Une des grandes qualités du film est le naturalisme chaleureux avec lequel est capturée cette vie de famille. L’alchimie des acteurs de tous âges (la petite Alice Henry est absolument fabuleuse de candeur et de naturel, et tout le casting est au diapason) amène une immersion et un attachement spontanée pour la famille à travers diverses situations, tour à tour drôles, touchantes ou dramatiques. Les petites taquineries et la complicité de la fratrie, le sentiment d’incompréhension face aux adultes, la difficulté de ces derniers à maintenir un sentiment de sécurité malgré les difficultés, tout cela sonne juste de bout en bout. 

Le cadre rural avec ces outils, animaux et grands espaces constitue un immense terrain de jeu pour les enfants mais aussi le fossoyeur progressif des espoirs des adultes. Dès lors en revenant physiquement ou mentalement en ces lieux, que faut-il en retenir pour Louise/Louloute? L’issue (forcément) tragique de ce moment de son enfance, ou les merveilleux instants de cette ère d’insouciance ? Hubert Viel fait son choix via une scène clé située en flashback à la moitié du film et qui ne trouve sa suite qu’en toute fin.
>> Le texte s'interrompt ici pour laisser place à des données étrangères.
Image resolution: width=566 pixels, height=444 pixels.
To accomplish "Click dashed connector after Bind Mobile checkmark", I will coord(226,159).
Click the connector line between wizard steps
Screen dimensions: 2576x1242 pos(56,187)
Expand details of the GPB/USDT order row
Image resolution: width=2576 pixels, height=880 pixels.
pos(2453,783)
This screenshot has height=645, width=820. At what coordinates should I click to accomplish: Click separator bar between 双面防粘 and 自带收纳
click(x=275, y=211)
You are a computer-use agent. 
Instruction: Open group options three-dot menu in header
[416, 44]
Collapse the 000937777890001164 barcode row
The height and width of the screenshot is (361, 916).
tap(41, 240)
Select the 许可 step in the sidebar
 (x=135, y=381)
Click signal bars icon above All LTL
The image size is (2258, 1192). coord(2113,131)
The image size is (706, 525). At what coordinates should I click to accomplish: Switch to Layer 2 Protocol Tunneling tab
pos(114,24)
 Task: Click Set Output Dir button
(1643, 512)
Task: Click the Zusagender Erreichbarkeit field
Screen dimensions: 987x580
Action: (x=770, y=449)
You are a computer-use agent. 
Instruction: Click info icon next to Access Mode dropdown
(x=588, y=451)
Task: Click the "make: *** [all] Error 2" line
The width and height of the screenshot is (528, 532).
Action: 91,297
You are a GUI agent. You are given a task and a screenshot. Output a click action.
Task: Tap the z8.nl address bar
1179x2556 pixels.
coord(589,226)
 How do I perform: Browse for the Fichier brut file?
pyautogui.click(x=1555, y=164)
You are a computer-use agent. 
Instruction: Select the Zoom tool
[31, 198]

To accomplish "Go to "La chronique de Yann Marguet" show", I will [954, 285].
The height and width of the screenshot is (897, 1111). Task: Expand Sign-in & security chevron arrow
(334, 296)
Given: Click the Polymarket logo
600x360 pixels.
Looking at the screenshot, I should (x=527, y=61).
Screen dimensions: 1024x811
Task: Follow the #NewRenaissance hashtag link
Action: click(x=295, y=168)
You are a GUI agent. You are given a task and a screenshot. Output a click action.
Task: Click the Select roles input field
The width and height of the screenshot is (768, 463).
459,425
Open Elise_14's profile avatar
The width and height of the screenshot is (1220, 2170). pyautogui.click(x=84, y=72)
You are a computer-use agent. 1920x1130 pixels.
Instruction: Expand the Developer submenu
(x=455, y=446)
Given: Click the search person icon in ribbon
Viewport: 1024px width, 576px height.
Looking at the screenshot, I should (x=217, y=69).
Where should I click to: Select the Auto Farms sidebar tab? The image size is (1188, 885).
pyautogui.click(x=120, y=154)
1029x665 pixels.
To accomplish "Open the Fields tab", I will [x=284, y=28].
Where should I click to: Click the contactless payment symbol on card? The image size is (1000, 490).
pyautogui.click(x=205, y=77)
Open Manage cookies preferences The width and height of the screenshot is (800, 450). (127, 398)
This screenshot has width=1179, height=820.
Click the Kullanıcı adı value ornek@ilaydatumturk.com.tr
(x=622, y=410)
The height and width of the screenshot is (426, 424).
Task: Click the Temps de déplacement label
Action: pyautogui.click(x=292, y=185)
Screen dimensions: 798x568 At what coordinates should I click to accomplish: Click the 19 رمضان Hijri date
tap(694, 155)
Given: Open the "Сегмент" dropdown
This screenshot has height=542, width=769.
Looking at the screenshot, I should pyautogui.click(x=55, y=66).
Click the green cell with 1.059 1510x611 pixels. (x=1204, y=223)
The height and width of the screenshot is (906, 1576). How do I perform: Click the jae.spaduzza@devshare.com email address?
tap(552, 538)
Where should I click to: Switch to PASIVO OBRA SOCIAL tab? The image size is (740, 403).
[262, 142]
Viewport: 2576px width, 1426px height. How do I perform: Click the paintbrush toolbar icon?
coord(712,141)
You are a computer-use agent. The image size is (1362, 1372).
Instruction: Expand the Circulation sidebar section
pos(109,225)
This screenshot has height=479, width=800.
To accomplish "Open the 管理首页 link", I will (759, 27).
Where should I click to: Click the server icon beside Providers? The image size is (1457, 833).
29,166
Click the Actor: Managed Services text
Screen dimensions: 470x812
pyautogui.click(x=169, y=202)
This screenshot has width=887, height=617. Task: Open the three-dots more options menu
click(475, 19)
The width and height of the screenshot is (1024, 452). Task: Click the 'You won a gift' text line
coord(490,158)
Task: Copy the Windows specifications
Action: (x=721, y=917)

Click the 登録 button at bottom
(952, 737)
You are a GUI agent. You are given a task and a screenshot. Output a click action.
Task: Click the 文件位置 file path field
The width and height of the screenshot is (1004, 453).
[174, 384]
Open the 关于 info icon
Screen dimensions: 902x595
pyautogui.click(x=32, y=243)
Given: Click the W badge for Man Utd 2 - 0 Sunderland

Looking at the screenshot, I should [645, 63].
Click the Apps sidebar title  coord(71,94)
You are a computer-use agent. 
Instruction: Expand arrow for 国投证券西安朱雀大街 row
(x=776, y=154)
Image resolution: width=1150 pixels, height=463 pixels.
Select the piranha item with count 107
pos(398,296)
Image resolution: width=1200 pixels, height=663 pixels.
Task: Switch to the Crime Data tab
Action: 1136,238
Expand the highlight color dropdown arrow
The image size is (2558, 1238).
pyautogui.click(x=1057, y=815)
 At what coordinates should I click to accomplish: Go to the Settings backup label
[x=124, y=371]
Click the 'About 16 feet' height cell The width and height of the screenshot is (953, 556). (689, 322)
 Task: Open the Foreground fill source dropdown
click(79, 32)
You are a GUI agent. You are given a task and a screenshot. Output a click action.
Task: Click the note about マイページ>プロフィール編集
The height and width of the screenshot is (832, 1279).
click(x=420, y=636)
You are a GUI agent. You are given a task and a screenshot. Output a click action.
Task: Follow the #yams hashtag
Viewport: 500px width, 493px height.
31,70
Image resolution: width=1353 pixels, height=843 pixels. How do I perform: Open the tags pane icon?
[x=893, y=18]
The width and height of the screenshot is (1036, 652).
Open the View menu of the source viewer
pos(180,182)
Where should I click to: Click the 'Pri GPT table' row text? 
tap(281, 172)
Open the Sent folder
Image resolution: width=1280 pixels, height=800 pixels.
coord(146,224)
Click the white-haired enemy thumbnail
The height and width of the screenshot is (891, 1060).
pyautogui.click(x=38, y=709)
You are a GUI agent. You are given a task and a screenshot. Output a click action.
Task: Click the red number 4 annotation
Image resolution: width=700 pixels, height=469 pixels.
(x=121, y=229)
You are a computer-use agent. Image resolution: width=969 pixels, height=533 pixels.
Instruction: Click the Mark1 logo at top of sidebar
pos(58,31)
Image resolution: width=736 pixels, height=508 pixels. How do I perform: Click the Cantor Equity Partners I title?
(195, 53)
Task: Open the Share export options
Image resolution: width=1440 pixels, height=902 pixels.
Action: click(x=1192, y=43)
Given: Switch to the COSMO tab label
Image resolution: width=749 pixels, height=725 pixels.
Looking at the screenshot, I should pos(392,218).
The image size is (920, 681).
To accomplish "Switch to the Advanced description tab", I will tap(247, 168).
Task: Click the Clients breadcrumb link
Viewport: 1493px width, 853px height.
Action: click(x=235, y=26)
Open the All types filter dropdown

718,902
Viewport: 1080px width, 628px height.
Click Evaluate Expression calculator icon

Louloute soucieuse de se faire pardonner ses dernières bêtises décide de préparer un petit déjeuner anglais à ses parents, qu’elle va leur apporter au lit. La chute (au propre comme au figuré) de la scène est l’occasion de totalement magnifier ces moments si simples, insignifiants et pourtant si cruciaux qui deviennent indélébiles lorsque nous fermons les yeux pour revenir à notre enfance. Les bonnes fées de Y aura-t-il de la neige à noël ? (1996) semblent s'être penchées sur ce beau film auquel on souhaite le même destin.